How to write unit tests¶
Some things to consider testing for in your code:
Do you have any logical conditions? Consider writing tests that assert the desired outcome occurs for each possible outcome. In particular, you can assert that a certain error is raised in your function under certain conditions. For example, considering a function named
get_configuration
raises aRuntimeError
if no configuration are found:
if fail_on_configuration_not_found:
raise RuntimeError("Failed as configuration not found.")
Now in test_configuration.py
, in the unit test test_get_configuration_when_no_config_fail
you can use pytest.raises
to check that get_configuration
actually raises a RuntimeError
:
with pytest.raises(RuntimeError):
get_configuration(params)
How to run unit tests¶
Unit tests for pipeline components are run automatically on each pull request. You can also run them on your local machine:
pdm run tests
Or just use pytest
directly:
pytest
Adding or changing python dependencies¶
We use pdm to handle our packages and their dependencies.
Adding python dependencies¶
You may need to add new packages for your own use cases. To do this, run pdm add. If you are adding a package that should be used just in development, add the --dev
flag.
pdm add <package name>
Committing Changes¶
Add changed files to staging area¶
git add <path(s) of changed file(s)>
Commit messages¶
To allow others (and yourself!) to understand your changes easily, we encourage writing detailed commit messages. We use Commitizen as a guide. In brief, all commit messages should start with one of the following prefixes:
feat: A new feature
fix: A bug fix
docs: Documentation only changes
style: Changes that do not affect the meaning of the code (white-space, formatting, missing semi-colons etc)

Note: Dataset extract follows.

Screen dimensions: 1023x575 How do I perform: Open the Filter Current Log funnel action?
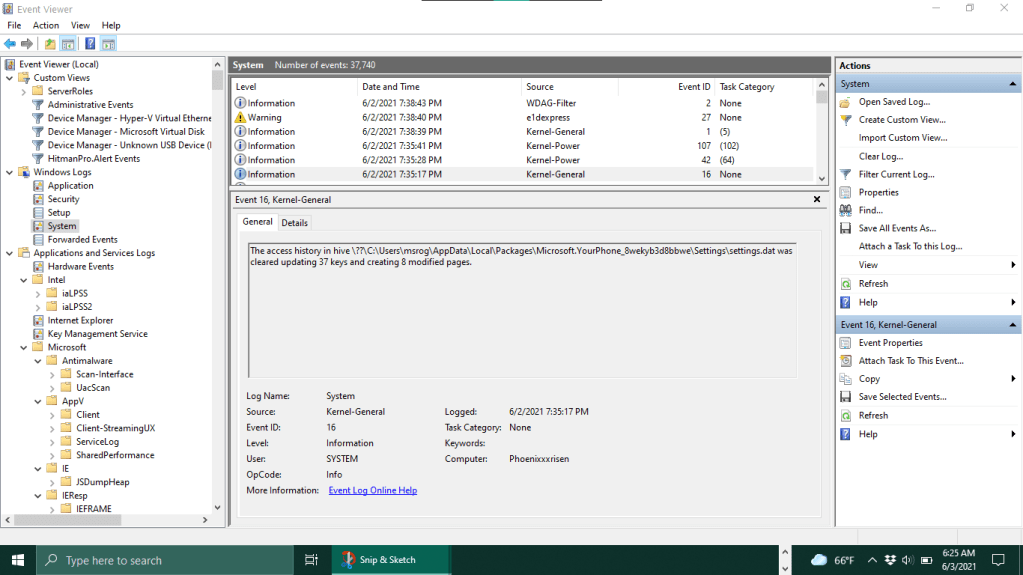point(896,174)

refactor: A change that neither fixes a bug or adds a feature
perf: A change that improves performance
test: Add new tests or correct existing tests
build: Changes that affect the build system or external dependencies (e.g. pip, docker, npm)
ci: Changes to CI configuration files and scripts
After the prefix, you can specify the scope (e.g. the class or file name) of the change in brackets. Finally, you include the details of the change. For example
git commit -s -m"prefix(scope): message here"

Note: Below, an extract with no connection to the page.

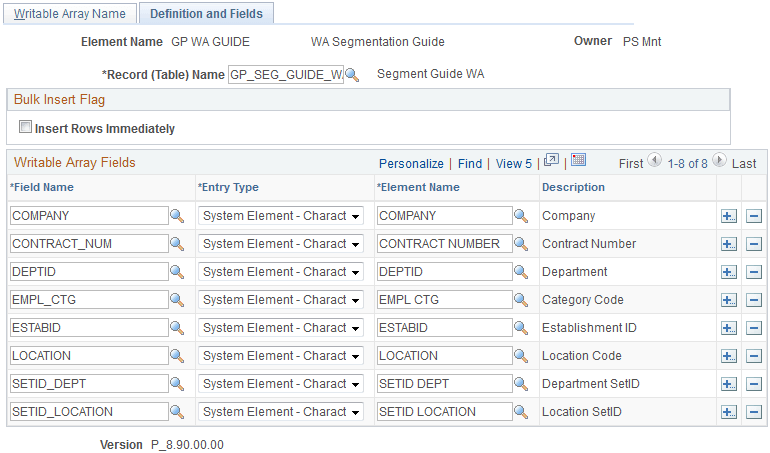770x453 pixels.
Task: Click the LOCATION field name input
Action: coord(89,356)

Things to avoid in your commit messages:¶
Too brief or non-specific messages (e.g.
bug fix
,small changes
)Commit message does not explain why changes were made
Pre-commit checks¶
We use pre-commit hooks to automatically identify and correct issues in code. You can find the details of the hooks we use here. If any of these fail, the commit will be unsuccessful and you will be able to see which hook failed and some additional details in your terminal.
To run the pre-commit hooks over the entire repo, run:
make pre-commit
What to do if pre-commit checks fail:¶
Checks fail and the pre-commit hook edits a file to fix the error. Sometimes the pre-commit hook will identify an error (e.g. the absence of a blank line at the end of a file), and will correct this automatically by changing your file. You will then need to re-add these files to the staging area before trying to commit again.
Checks fail and displays an error message. Some errors cannot be automatically fixed by pre-commit hooks, and instead they will display the error number and the file and line which failed. For more details beyond the error message, you can look up the error number online. The most common errors are caused by lines which exceed the character limit. Once you identify the cause of the error, you will need to fix this in your code, add the edited file to the staging area, and then commit again.
Commit changes to Python packages and dependencies¶
If you have changes to Pipfile
and Pipfile.lock
, please make sure you commit these files!